Usos filosóficos do biográfico
Farias Brito
DOI :
https://doi.org/10.23925/politica.v13i2.74568Mots-clés :
Farias Brito, Filosofia brasileira, Século XIX, História da filosofia, Espiritualismo, PositivismoRésumé
Neste trabalho examinarei os procedimentos discursivos pelos quais Raimundo de Farias Brito (1862-1917) constrói sua voz de filósofo. Sua obra é extensa, começando pela série Finalidade do mundo (1895) e terminando com O mundo interior (1914). Nela, mantém um diálogo com filósofos brasileiros do século XIX, como Tobias Barreto e Sílvio Romero. Isso já revela a existência de um campo filosófico brasileiro com um conjunto recorrente de questões e problemas, em um período anterior à profissionalização universitária em filosofia. Além dessa linhagem brasileira oitocentista, meu interesse será também analisar sua apropriação de autores europeus, no sentido da incorporação de procedimentos fundadores de uma voz autoral filosófica. Ao falar “eu” em seus textos, Farias Brito tanto se inspira em testemunhos próprios do debate filosófico brasileiro de fins do século XIX e começo do século XX, quanto em autores consagrados do debate europeu.
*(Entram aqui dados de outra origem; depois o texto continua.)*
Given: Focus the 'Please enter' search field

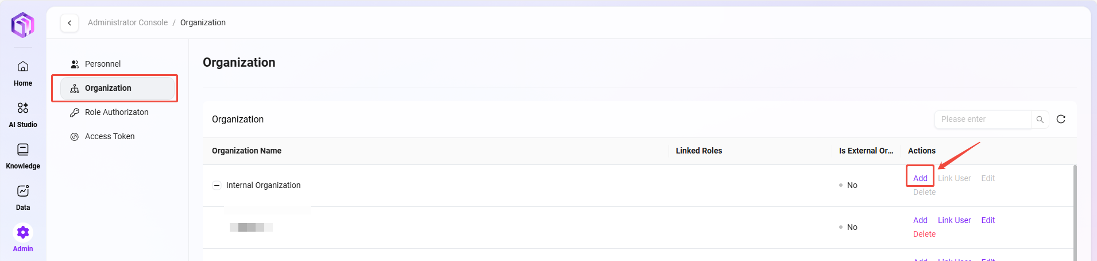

Essa difícil e, ao mesmo tempo, interessante posição de um filósofo em um país de origem colonial, na passagem do Império para a República, em que o ofício de filósofo se apresentava sem garantias quanto à sua legitimação, vale a pena ser analisada visto o estranhamento que ela nos provoca hoje. Investigar as razões desse estranhamento, procurando escapar às armadilhas do anacronismo, é um caminho proveitoso que nos leva a repensar os modos de legitimação filosófica do presente. Além disso, faz-nos refletir sobre os possíveis usos do biográfico no discurso filosófico.